The ideas of the paleo lifestyle have stuck with me even if I am focused on portioning now, even if I am also working on intermittent fasting.
This is something I want people to think about. You do NOT have to stick with a diet or lifestyle forever to learn from it.
I learned a lot from eating paleo and with my eating, I still try to think out of the box for the most part, the sugar processed cereal type box if you will. Avoiding processed foods overall is not a bad thing.
Trying out different diets is also not a bad thing. Learn and take something with you from each. Just remember not to take any one diet as Gospel or the law, which are supposed to be two different things, but you get the point.
This lifestyle works for a lot of people. My lifestyle works for a lot of people, too.
RELATIONSHIP WITH FOOD
Nutrition and your relationship with food are personal experiences and differ for everyone.

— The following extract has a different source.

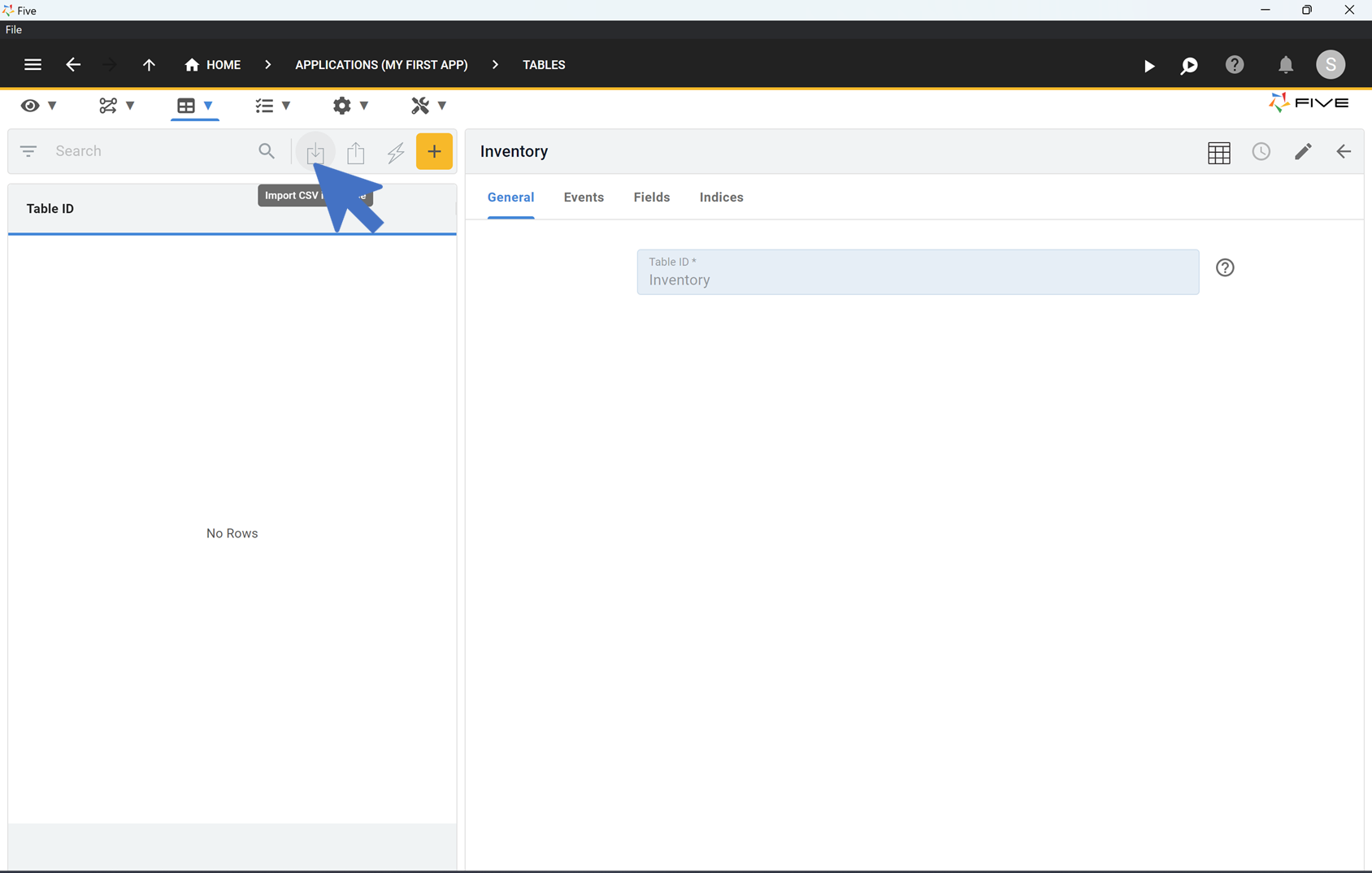Run the app with the play button
Viewport: 1372px width, 873px height.
[1149, 65]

There is no one right or wrong way of eating. You need to find what makes you happy and healthy in your body and mind.
Stop looking at what other people are eating; comparison will always blind you from your own progress.
I have always known that I did not have the best relationship with food. Unlike other addictions, I couldn’t just break up with food and block her on Insta.
Instead, here I am working on that relationship and I encourage others to do the same. Remember any relationship has ups and downs, but you work on it and it gets better. The more I work on it, the better and easier it seems to get.
Maybe this is it for me. Maybe focusing on portioning and not torturing, allowing myself the freedom to have the things I want in moderation, is the method by which my body and food find this perfect harmony. Maybe this one works forever. Maybe this is our nutritional happily ever after if you will.
Even happily ever afters take work though.
As with most things I discuss, nothing is truly linear and my nutritional journey will take me back and forth.
That doesn’t mean I won’t celebrate the successes.
Cheers to the successes of the now and cheers to the carbs I am about to receive. AMEN.